I just wiped my whole machine. Fresh start with Windows. The issue still persists. Power plan is defaulted to AMD Ryzen Balanced. Nothing tweaked yet like unpark cpu cores, or optimize Windows for gaming.
Steps I took so far to rebuild machine:
-Click on check for updates until it stopped downloading anything
-install chipset driver
-install adrenaline driver.
-Create System Restore point
-Download Chrome with DuckDuckGo extension
-Download UBISOFT connect , Download Assassins Creed Vahalla.
-Loaded a save game where I know the I could reproduce the issue. Issue occurred within 2 minutes.
More than happy to entertain suggestions at this point: Discord id: Spladian#9998.
Windows: Windows Home Fresh install as of 12/30/2020.
Mobo: Gigabyte Aorus Extreme 570 with latest bios update
GFX : 6900xt Power Color Red Devil
Ram: DDR4000 CL18 - Trident Z Neo - replaced it with
Ram: DDR3800 CL14 - Trident Z Neo (approved ram for motherboard) - This ram is 2 days old
PSU - EVGA SuperNova 1200W Platinum
So, I ended up disabling Fast Boot, and also manually bumping up the GPU fan curve in Adrenaline.
I got the feeling that my GPU was a little "too" quiet. After doing this, I was able to play all night without a crash. *Knocks on wood*
Try cranking the fan curve up and seeing if that helps.
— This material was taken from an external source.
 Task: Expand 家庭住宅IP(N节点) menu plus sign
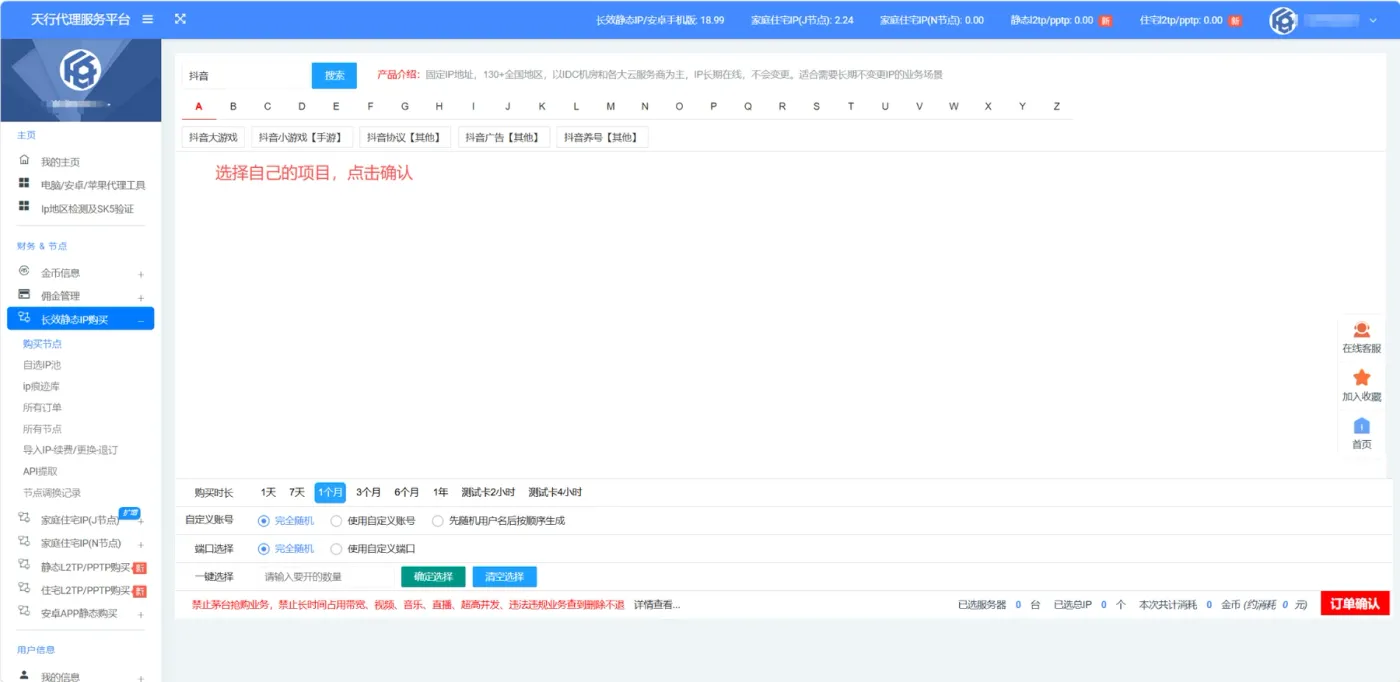point(141,545)
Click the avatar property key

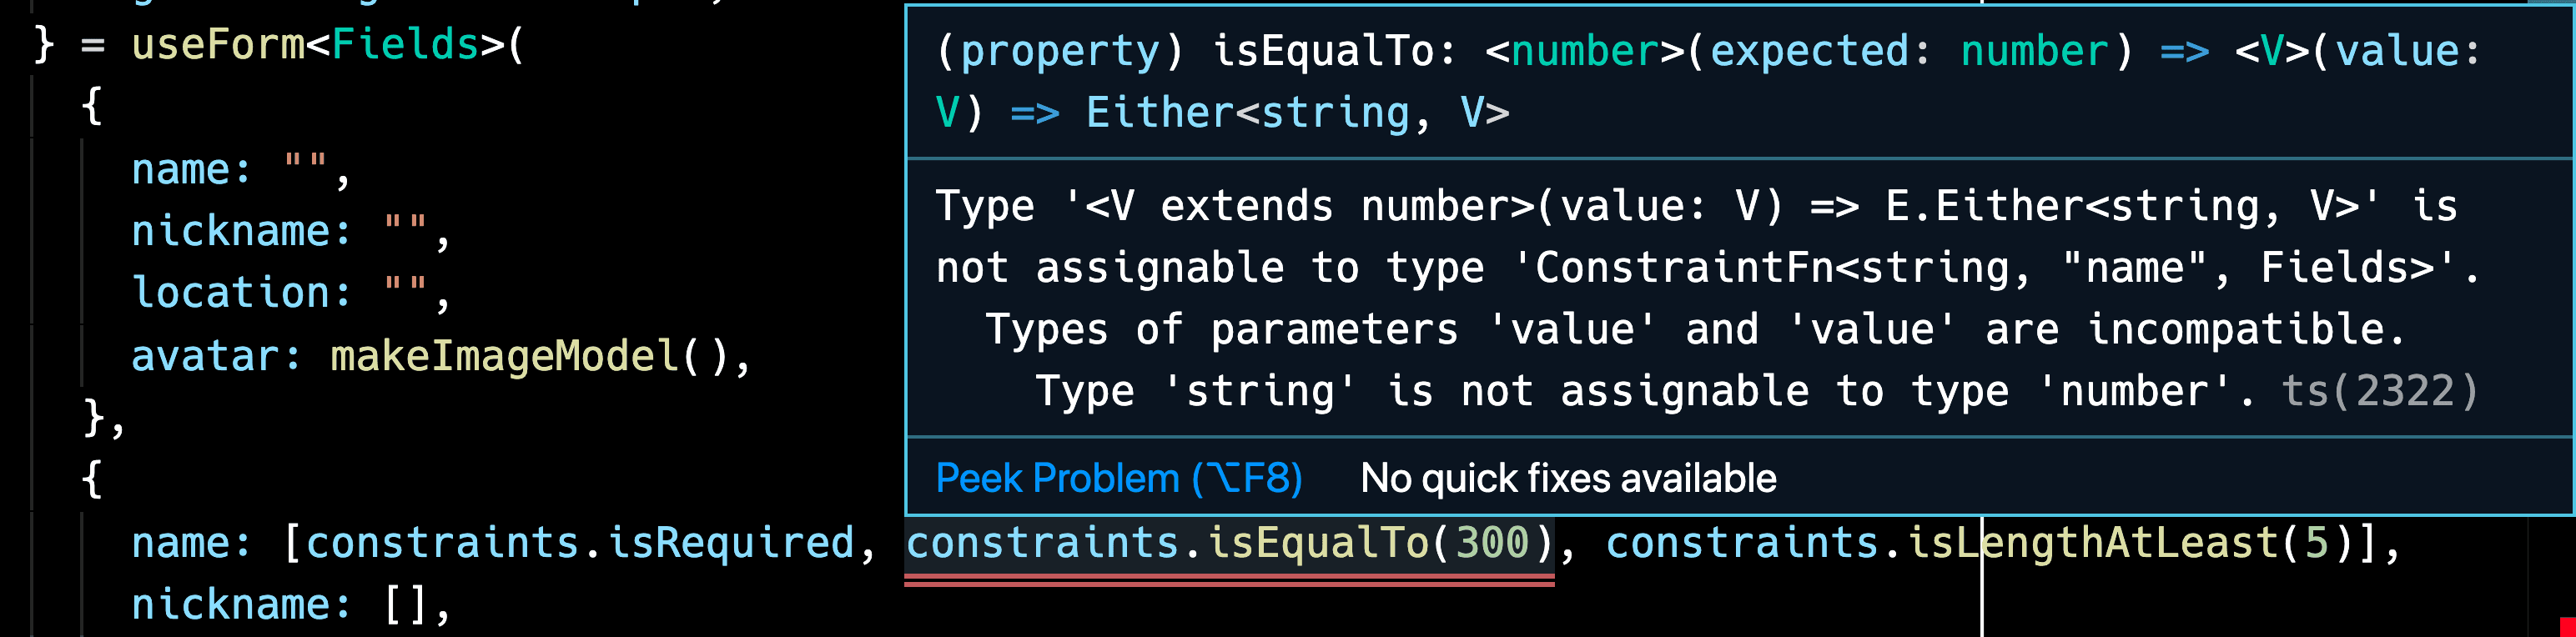(205, 357)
I'm starting to wonder if the WHEA errors showing in HWINFO 64 are actually telling of anything.
If I cold boot the system, they disappear. If I restart the system, they appear at 1 every two seconds on the desktop. Once in game, they level out to about 1 a minute. over the course of an hour of play. I've not touched anything in the Radeon software except for enabling Adaptive Sync.
The default profile runs at:
1300 fan speed
69c Temp, 80c Junction Temp.
Everything goes fine until I start manually playing around with these values and then errors become much more frequent.
The hard pill to swallow here is - Once I click any of the buttons on the tuning page, the issues begin. If I go back to default values, the issues then don't go away, but persist. This was before reformatting Windows, so I'll play a day to see if things are mostly stable now, and report back if any errors after manually setting the fan curve.
Appreciate all the suggestions.
AMD RDNA and now RDNA2 are known for having random high voltage spikes as well. Often times going beyond what even a quality PSU that is should be enough according to recommendations can handle. You can run a monitor with logging and see if you are getting a voltage drop at the time when problems happen.
You can test the GPU and PSU also with OCCT from ocbase.com and see if you can force the issue.
Whea errors only show up when I restart windows, but when cold boot, they are not there. The polling rate of HWINFO is 2000ms, which is probably why the errors were happening 1 every 2 seconds.
I played some games today - and things were stable. 3 hours with no crashes. I'll chalk it up to maybe a registry issue, or driver issue as windows was on my machine for 2 years.
Thanks all for trying to assist. Starting from the beginning for any troubleshooting is always the best. Windows installs are no different, but is mostly avoided because of the hassle of rebuilding everything.
Shame on me for not being intuitive on this, but I'm trying to understand what your "solution" was for your issue. I'm having similar crashes with a 5700 XT, so I'm just going across threads looking for any info. Was the full windows wipe what helped you? And if so, did you keep ANY files or did you full wipe all files?
Sorry for not understanding what you did here to stabilize your system.
Hopefully I can add to this conversation as I was having system crashes (Total system lockup with video frozen and hard reset to resolve) after moving from a nvidia 2080 to an AMD 6900xt.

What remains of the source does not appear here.